(Saved data entries)
_ _ _ _ _ _ _
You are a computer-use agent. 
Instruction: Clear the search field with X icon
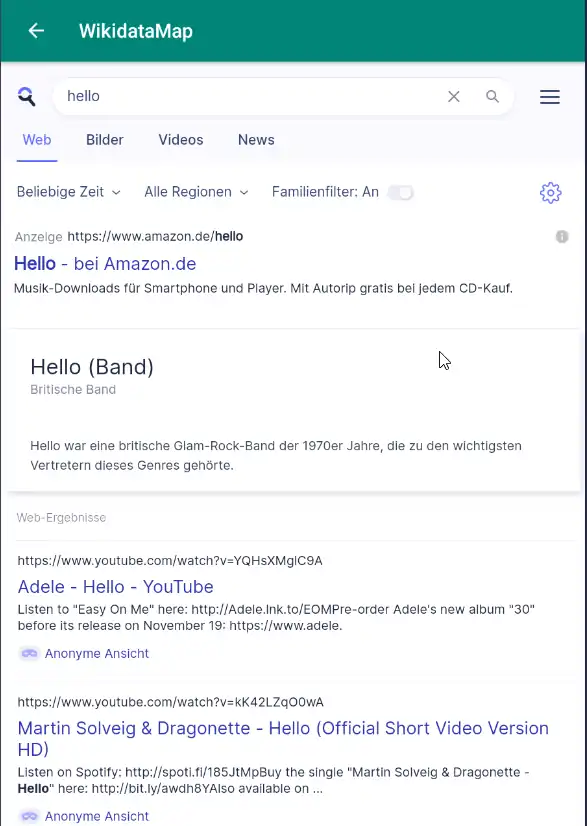(x=454, y=96)
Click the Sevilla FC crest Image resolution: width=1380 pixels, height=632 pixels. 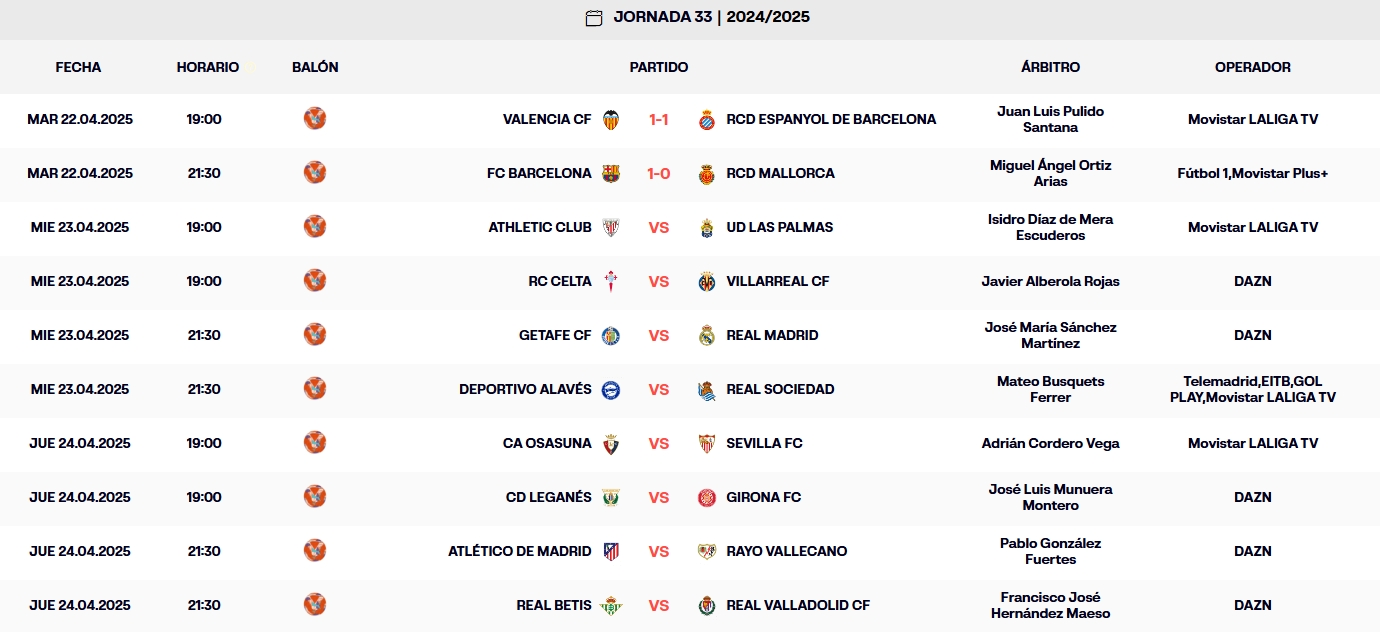pos(707,444)
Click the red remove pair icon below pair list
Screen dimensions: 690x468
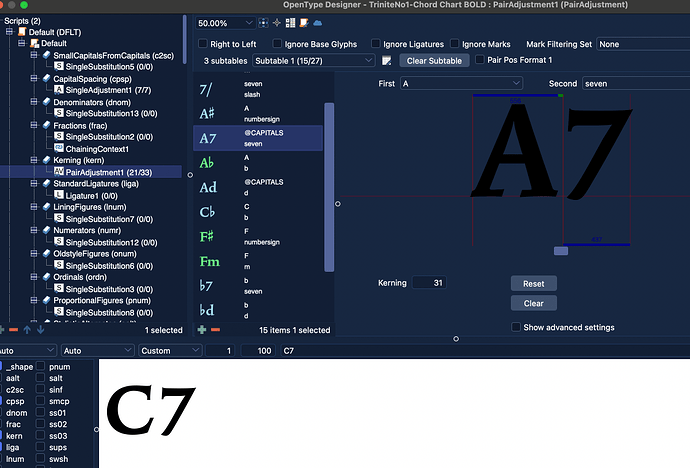click(x=215, y=330)
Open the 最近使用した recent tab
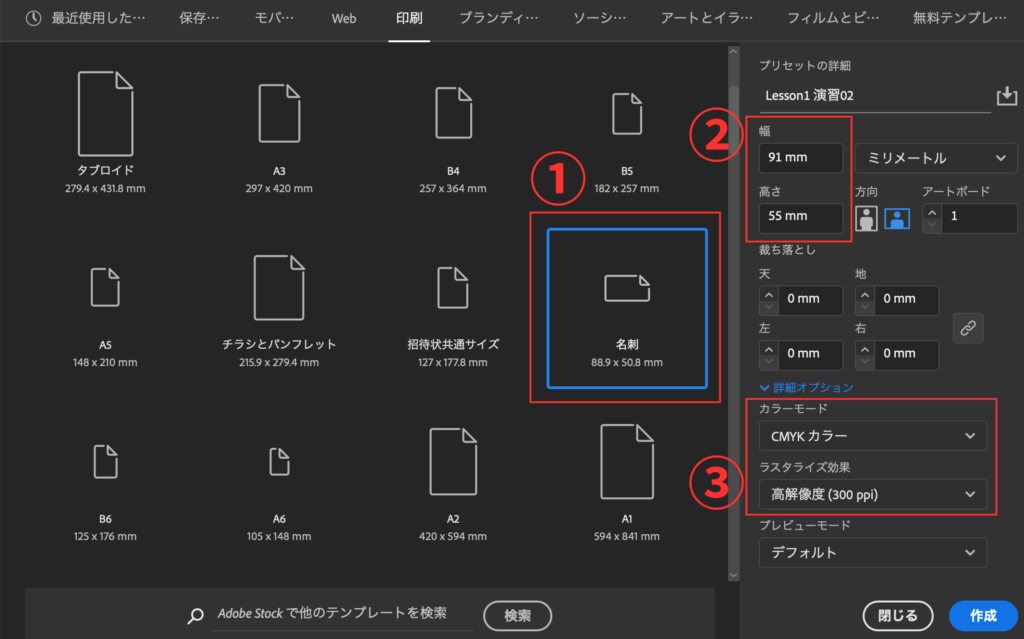The width and height of the screenshot is (1024, 639). point(87,18)
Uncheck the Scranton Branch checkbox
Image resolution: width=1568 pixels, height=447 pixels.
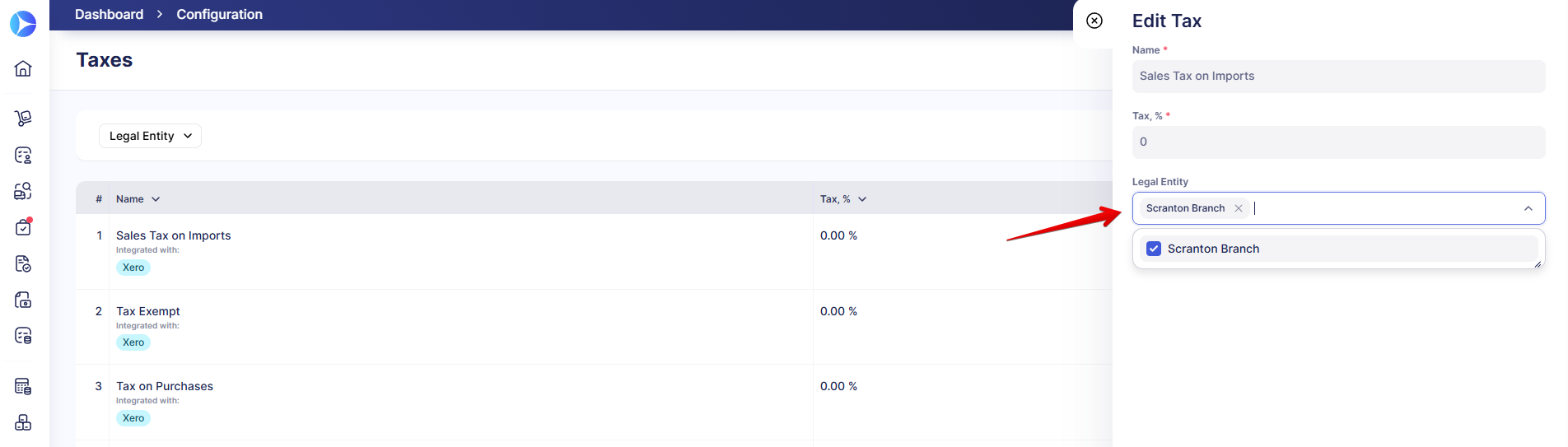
_ _ _ _ _ _ _
_EXERCISE GOAL:_
Output only these lines, word for word: the line containing "Uncheck the Scranton Branch checkbox" and every line after it through the last line of the data. Omit the pictures.

_RESPONSE TO THIS EXERCISE:_
Uncheck the Scranton Branch checkbox
Image resolution: width=1568 pixels, height=447 pixels.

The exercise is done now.